My final thought on my total breakdown at the end is that it may have been partly be due to lack of fuel (carbs) as opposed to dehydration because after crossing the finish line I had a huge craving for sugary and salty foods, sending Adrian to the shop for snickers, mars bars and potato chips - I had no real thirst. I certainly would have taken on more carbs during the run had Adrian not lost me between miles 8 and 21. By the time he gave me my second drink it was probably too late in terms of fueling for the race as I was 45 minutes from the finish and already beginning to suffer.
While I had a positive split of about 8 minutes I was not the only one to fade in the second half. A guy dressed as superman, who passed me at the start line, was reduced to walking when I passed him just after the 20 mile mark. Being beaten by superman would have been the final insult. My fellow club runner, Laurence Courtney, who was 4 seconds behind me at the half way mark came in in 3:37:12 (clock time) - 15 minutes after me. However there also were those that improved their time over the second half. One guy in particular, who crossed the halfway mark 17 seconds after me finished in a time of 3:09:02 (beating me by 13 minutes) - I want to be that guy. Certainly if I had headed out at a more conservative pace I would have felt better in the last few miles and would have had a better chance of coming in under 3:20.
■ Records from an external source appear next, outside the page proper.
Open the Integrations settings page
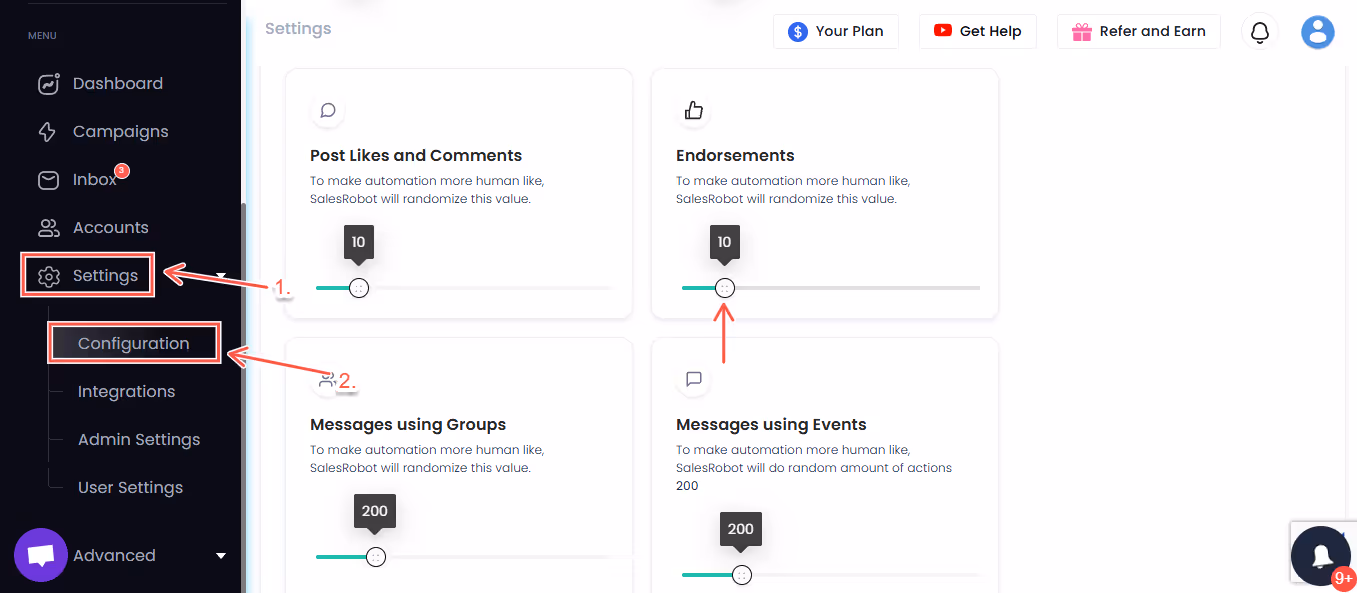1357x593 pixels. pyautogui.click(x=126, y=391)
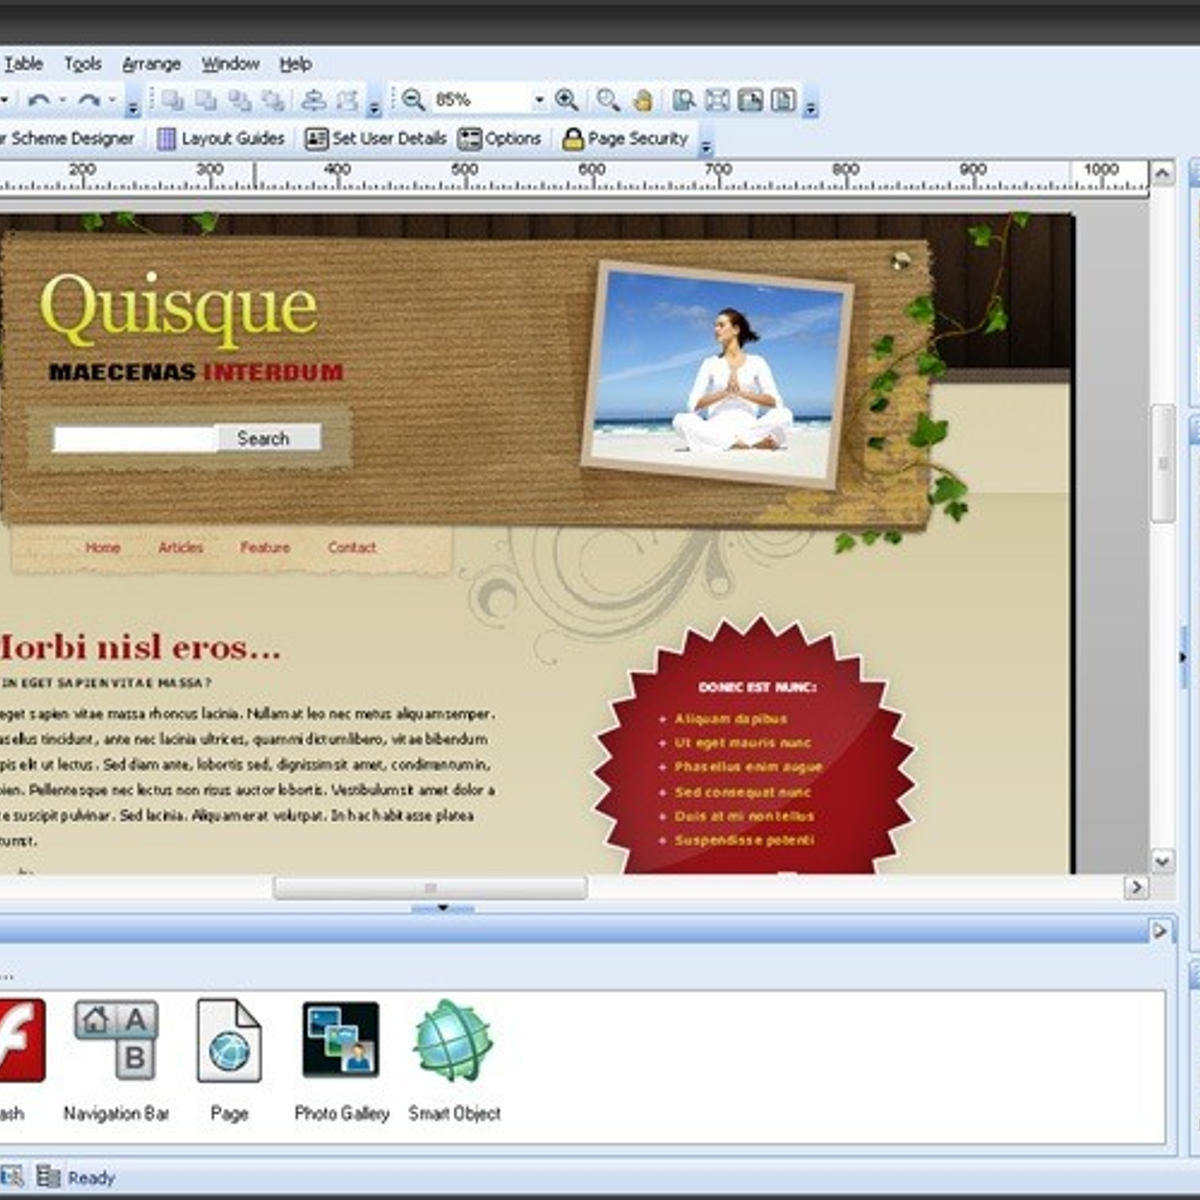Viewport: 1200px width, 1200px height.
Task: Click the vertical scrollbar down arrow
Action: [1162, 860]
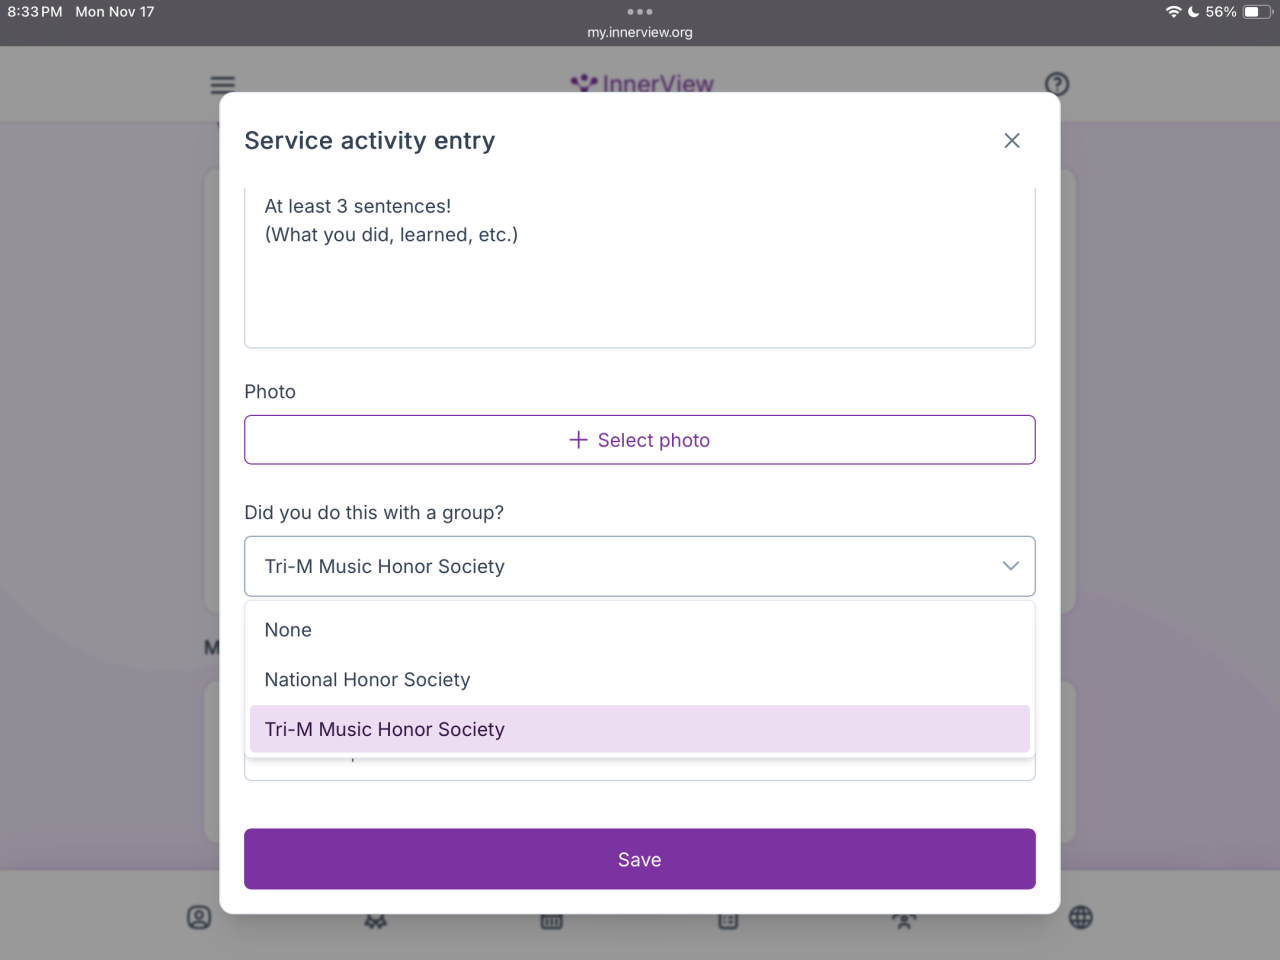
Task: Click the Wi-Fi status icon
Action: click(1173, 12)
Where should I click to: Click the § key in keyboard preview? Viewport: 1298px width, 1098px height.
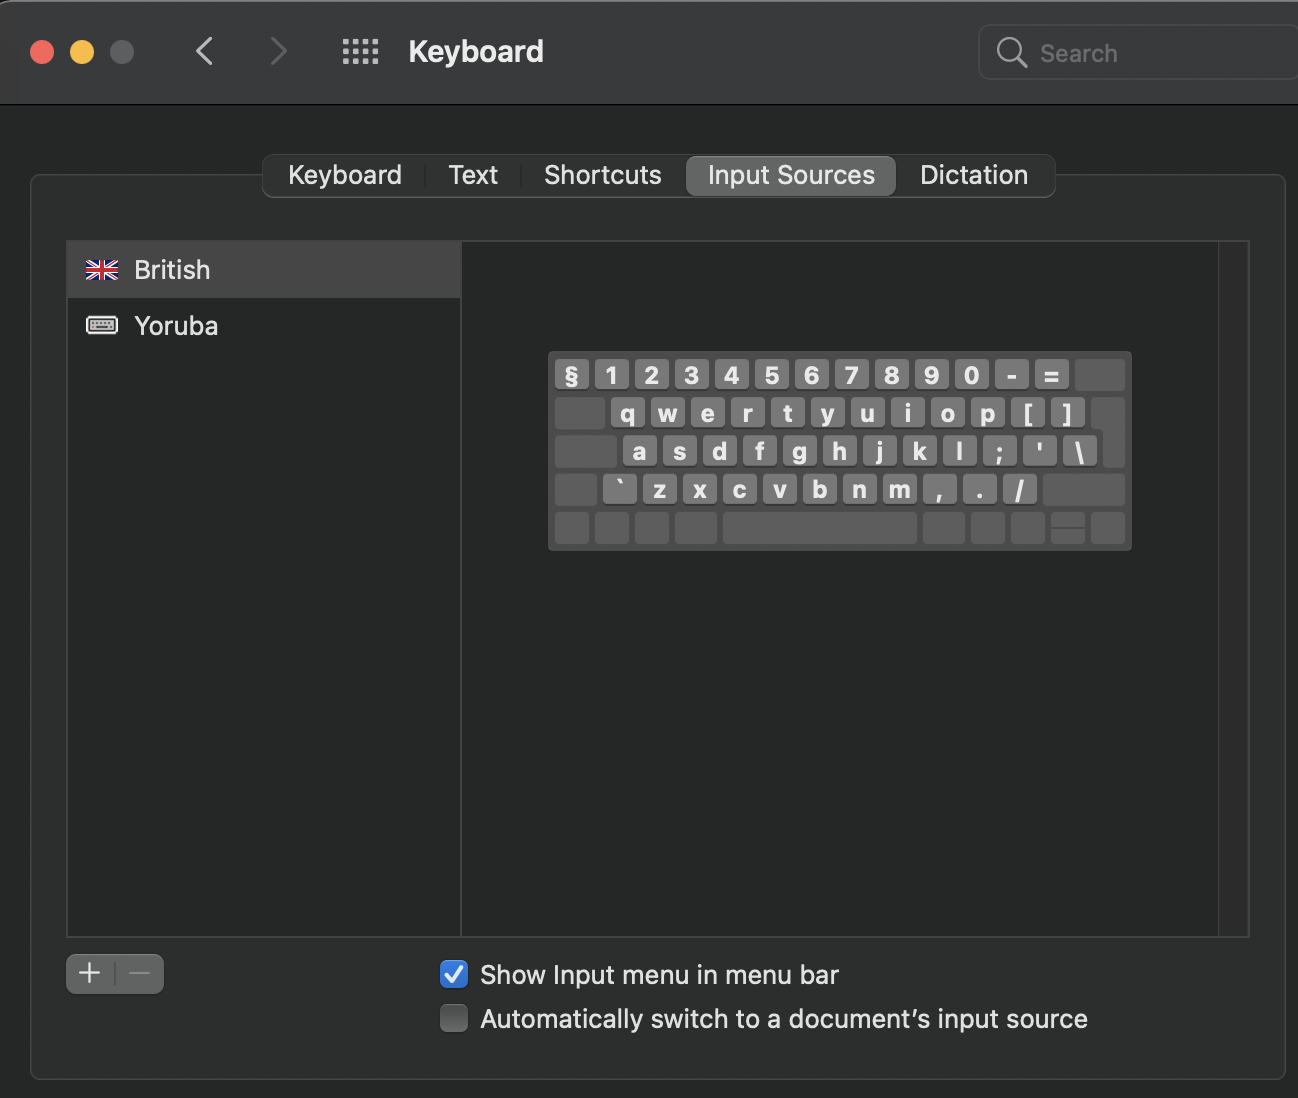click(x=571, y=375)
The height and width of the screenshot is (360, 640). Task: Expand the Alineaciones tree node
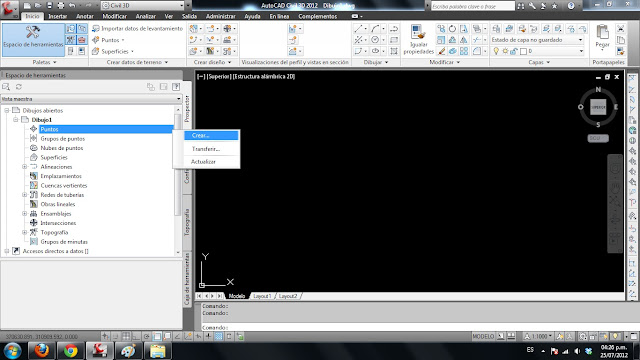(x=24, y=167)
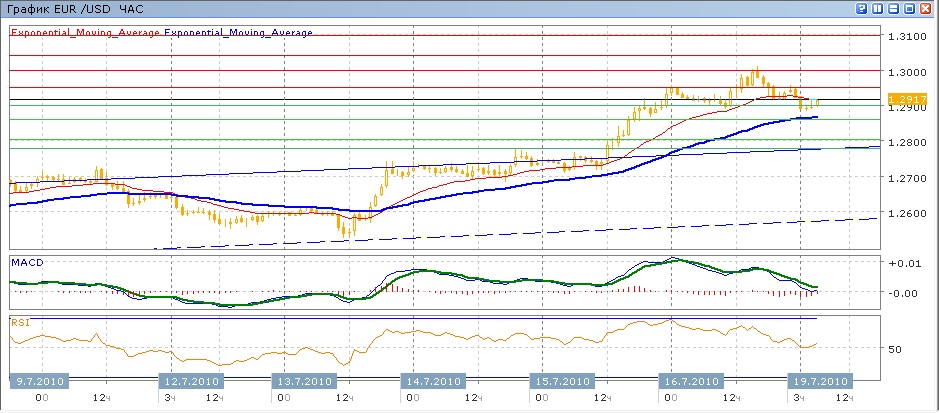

Finally I would like to thank all those of you out there who offered me words of encouragement and advice throughout my training and who's running blogs offered an insight into your training/running lives giving me food for thought as to how things should (and should not) be done when it comes to training for a marathon or indeed any other distance. I certainly have been encouraged by the warmth and generosity I have seen out there in the running blogsphere since I began posting in July and despite the misgivings some may have as to the perils of the Internet I believe that ,on balance, it is a very powerful communication tool that promotes peace, harmony and tolerance among the various communities and cultures that share this planet.

My aches and pains have given way to general aches and pains as a cold has taken hold of me over the last few days. I felt something coming on Sunday night with a sandpaper feeling in the back of my throat - glad it didn't affect me on Monday. With the cold it is difficult to gauge how well my recovery is going. However my resting heart rate was 146 on Wednesday morning and 144 yesterday morning - so at least it is coming down towards normal levels (low 140's/high 130's). My first recovery run will be delayed as I battle with this cold - i'm not complaining. There is a 4 mile race on Sunday that I may run in recovery mode.